Maya seeks the help of a psychotherapist to ease a mysterious pain of in her right hand. When she is given medicinal psychedelics to initiate the treatment, she enters a surreal world where she meets four other women who harbor the same pain as her: Gurinder is a newly married woman from India in the 1940s, Virta is an aspiring doctor who must move to England from Kenya during the political turmoil of the 1960s, Sharan is a sexually charged woman from the 1980s who rebels against her parent’s traditional ways while living in England, and finally present day Priya is a thirty-something year old woman who is torn between the conventional terms of marriage and her own desires for a fulfilling and independent life. By connecting to these woman, will Maya be able to heal herself?
Written & Performed by Agam Darshi
**Playwrights Theatre Centre is not wheelchair accessible and is strictly a scent-free space.
Agam Darshi Bio
Agam Darshi is an award winning actor and writer. Born in England and raised all over Canada, she currently resides in Los Angeles and Vancouver BC. Agam holds a BFA in visual arts and theatre from the University of Calgary, and a certificate in screenwriting from Langara College.

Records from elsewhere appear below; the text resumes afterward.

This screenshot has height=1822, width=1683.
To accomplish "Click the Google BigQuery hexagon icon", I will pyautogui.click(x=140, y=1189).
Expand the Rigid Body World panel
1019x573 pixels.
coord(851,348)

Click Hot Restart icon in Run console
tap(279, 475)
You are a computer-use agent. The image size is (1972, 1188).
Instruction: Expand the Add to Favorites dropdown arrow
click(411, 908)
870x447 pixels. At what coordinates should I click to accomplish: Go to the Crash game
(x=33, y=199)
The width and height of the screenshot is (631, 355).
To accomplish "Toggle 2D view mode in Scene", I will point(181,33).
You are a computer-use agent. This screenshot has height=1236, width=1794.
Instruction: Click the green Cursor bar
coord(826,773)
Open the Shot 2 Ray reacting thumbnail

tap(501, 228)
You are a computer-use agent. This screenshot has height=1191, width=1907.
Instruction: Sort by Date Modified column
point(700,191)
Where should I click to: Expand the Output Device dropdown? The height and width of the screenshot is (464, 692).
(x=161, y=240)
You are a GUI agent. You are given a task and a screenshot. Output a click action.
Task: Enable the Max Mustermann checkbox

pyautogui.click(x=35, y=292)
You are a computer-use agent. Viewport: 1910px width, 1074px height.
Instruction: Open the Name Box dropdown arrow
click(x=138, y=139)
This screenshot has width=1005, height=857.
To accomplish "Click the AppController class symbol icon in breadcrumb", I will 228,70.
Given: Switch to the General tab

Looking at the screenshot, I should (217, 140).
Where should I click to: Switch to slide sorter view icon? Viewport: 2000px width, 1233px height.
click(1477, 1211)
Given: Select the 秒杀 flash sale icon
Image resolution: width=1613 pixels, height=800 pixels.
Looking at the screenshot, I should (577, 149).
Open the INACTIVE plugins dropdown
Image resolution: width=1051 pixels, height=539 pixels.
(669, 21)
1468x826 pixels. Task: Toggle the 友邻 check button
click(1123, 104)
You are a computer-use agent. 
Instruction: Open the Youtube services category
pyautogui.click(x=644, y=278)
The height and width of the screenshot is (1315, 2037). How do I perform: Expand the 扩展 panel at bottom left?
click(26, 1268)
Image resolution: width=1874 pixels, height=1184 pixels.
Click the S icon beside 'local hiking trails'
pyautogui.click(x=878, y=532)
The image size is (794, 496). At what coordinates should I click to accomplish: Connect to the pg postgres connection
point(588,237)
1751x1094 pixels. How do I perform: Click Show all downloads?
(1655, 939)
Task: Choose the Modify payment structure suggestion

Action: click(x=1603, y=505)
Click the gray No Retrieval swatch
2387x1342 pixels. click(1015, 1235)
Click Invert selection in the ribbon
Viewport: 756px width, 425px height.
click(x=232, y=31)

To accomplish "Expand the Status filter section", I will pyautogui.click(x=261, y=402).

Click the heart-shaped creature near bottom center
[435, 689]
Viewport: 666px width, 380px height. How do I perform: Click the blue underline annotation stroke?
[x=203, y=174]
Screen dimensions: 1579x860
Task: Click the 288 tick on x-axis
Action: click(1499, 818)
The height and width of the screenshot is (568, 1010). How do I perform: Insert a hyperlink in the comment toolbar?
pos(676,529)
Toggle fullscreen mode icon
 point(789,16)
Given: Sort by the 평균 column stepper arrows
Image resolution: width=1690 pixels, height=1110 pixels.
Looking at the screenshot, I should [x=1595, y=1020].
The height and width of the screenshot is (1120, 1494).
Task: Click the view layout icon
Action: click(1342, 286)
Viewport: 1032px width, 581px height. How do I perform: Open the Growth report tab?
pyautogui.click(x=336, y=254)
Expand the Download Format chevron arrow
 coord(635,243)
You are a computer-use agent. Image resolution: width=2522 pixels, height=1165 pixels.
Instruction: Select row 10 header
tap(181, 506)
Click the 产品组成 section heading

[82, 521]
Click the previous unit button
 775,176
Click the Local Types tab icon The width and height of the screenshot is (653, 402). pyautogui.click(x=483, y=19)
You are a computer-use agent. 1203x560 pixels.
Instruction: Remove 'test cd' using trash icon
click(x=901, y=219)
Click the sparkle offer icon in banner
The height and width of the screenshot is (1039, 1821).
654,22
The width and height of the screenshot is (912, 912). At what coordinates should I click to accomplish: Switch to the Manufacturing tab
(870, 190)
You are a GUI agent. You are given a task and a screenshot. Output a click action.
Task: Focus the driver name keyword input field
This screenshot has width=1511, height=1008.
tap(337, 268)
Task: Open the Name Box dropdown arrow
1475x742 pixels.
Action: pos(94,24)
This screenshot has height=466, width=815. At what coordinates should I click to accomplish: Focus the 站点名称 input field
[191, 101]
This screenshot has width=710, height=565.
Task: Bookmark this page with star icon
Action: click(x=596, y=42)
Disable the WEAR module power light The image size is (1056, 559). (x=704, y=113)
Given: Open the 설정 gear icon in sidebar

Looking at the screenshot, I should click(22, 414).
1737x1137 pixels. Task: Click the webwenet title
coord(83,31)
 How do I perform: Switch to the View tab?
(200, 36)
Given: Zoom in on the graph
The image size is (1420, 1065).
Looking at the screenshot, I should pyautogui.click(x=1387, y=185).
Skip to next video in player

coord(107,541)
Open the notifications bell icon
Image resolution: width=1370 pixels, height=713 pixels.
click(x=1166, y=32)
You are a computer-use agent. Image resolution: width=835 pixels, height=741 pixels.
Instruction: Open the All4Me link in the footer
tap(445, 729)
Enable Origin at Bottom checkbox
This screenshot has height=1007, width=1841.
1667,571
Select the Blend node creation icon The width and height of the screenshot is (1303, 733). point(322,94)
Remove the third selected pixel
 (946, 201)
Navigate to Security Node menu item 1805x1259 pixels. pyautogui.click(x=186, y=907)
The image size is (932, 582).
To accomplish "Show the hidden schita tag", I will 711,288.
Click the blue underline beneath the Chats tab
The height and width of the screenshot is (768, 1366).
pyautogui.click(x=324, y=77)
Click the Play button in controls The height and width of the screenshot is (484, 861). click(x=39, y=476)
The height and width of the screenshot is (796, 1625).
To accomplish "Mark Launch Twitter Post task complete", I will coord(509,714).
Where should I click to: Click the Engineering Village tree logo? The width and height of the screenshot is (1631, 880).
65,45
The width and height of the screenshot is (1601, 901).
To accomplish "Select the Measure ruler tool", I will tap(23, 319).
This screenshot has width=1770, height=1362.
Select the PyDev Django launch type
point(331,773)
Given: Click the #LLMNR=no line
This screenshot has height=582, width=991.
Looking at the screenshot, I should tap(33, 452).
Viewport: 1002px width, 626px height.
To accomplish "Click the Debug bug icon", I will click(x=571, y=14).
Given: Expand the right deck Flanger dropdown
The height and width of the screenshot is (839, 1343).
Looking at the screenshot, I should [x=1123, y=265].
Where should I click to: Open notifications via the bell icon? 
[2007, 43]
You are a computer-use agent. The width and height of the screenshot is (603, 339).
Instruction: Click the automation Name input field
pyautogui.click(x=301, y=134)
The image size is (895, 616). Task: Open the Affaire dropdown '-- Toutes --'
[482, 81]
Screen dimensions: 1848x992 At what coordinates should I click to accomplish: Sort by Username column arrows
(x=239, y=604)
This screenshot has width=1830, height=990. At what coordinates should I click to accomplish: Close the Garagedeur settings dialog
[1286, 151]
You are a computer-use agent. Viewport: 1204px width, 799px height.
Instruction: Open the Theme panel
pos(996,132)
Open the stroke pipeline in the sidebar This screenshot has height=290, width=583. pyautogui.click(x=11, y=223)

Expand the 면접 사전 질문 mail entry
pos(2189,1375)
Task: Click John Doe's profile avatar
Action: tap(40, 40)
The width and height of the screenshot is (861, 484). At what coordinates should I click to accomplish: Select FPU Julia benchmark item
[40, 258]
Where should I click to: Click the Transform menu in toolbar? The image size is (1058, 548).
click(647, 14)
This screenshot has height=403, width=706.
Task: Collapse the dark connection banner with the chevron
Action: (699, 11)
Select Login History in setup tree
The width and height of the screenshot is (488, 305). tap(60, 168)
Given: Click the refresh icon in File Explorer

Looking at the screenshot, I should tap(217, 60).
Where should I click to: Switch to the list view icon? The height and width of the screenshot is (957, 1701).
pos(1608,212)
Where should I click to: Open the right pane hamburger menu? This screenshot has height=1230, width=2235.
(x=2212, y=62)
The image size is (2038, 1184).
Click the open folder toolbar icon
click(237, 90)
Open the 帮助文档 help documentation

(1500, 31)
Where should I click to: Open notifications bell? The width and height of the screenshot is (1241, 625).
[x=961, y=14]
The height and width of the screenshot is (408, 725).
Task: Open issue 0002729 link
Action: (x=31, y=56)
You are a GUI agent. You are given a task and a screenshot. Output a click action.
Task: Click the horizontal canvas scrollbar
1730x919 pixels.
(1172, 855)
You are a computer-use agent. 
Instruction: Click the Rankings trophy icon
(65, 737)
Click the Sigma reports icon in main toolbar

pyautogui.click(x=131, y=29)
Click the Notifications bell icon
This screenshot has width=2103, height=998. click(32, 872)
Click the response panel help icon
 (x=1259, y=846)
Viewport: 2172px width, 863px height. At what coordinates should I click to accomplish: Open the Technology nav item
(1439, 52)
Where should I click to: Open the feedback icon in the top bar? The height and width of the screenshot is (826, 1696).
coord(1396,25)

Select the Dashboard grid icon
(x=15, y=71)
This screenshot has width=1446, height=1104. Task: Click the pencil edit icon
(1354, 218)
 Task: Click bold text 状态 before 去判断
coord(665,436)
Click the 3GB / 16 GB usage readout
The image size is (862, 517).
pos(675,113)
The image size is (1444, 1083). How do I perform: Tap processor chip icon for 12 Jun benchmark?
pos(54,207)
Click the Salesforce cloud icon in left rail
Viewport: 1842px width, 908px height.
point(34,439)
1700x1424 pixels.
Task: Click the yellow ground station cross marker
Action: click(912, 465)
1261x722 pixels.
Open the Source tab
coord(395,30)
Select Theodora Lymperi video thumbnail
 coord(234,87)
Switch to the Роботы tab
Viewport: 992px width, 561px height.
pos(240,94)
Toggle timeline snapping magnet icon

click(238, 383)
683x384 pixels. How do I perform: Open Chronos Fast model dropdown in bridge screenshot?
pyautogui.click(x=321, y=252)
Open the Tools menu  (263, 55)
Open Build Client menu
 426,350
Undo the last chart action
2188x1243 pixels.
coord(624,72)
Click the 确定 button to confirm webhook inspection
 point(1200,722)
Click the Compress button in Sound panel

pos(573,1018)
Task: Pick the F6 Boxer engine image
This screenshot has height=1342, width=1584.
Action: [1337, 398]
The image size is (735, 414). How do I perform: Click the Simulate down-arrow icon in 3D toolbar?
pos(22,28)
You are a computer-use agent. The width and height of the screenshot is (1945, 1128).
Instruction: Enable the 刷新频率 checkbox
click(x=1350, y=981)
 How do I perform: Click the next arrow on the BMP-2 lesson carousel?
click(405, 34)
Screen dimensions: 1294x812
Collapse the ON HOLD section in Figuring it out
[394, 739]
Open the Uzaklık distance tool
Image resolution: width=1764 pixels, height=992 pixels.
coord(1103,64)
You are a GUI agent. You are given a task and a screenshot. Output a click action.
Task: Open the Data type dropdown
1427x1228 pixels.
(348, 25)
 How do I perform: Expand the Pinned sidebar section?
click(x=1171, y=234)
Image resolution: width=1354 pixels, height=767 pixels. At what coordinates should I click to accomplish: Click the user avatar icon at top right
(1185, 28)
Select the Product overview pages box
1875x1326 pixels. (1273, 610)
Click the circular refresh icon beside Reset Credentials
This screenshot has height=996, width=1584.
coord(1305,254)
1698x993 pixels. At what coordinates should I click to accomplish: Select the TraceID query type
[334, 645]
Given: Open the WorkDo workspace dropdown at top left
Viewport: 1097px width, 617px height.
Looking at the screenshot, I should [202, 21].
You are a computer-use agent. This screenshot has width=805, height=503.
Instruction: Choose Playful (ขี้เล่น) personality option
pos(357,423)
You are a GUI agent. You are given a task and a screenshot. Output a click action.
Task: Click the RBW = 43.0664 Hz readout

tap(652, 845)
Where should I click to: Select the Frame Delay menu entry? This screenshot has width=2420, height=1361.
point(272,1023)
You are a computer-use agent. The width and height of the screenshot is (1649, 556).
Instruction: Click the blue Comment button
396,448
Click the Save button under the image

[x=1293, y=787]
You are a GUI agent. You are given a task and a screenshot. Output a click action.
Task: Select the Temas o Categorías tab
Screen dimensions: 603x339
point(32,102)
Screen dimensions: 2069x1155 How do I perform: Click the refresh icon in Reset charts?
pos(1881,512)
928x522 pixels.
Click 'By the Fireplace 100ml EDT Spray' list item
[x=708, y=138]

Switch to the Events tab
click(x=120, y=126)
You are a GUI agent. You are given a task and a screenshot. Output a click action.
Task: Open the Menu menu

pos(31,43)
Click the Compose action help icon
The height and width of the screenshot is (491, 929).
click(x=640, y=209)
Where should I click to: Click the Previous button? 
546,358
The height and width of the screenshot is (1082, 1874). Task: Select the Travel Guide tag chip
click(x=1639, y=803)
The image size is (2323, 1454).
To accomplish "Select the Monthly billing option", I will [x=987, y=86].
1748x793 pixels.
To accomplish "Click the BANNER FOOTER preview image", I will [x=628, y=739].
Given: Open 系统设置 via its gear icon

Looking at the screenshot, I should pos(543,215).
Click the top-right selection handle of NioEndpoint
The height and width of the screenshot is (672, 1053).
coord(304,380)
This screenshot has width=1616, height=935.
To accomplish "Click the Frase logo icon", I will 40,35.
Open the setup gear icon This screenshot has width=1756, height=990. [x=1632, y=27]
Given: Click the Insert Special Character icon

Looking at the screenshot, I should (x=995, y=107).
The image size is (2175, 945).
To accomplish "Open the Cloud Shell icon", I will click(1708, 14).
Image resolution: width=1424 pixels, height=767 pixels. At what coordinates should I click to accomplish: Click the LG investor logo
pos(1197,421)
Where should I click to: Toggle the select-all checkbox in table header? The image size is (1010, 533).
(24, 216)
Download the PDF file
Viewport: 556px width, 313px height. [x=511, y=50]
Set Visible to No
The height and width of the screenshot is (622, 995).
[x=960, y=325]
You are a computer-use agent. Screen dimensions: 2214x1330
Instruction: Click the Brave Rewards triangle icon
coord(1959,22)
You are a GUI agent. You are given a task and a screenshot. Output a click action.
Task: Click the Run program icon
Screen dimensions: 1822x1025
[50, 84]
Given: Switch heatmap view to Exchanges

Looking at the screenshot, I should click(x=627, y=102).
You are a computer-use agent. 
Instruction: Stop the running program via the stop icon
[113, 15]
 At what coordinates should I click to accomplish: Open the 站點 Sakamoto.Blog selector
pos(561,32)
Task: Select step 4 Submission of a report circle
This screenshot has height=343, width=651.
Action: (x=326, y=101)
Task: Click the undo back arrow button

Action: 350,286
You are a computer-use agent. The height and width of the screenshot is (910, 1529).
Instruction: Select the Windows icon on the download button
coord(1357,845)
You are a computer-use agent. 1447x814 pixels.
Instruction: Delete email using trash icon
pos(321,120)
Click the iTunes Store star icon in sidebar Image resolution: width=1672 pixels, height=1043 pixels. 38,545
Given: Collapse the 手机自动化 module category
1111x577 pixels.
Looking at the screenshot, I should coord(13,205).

With an acting career spanning over 15 years, Agam has worked internationally with legendary filmmakers like Emmy winners Jason Katims, Steven DePaul (The Good Doctor), as well as Charles Binamé and Chris Haddock, garnering awards and nominations along the way.
As a writer, Agam’s screenplay INDIANS IN COWTOWN was one of six scripts accepted into the Whistler Film Festival 2018 Praxis Screenwriter’s lab. To date she has written and produced five short films, including the Leo nominated film Fade Out, which received a Bravo Fact Grant, for which Agam wrote and directed.
In 2017 Agam returned to the stage with a one-person show she wrote entitled, BURNING POINT at the Railtown Actors Studio to sold out audiences.
As an advocate for race equality in media, Agam Darshi co-founded the VANCOUVER INTERNATIONAL SOUTH ASIAN FILM FESTIVAL (VISAFF) in 2008.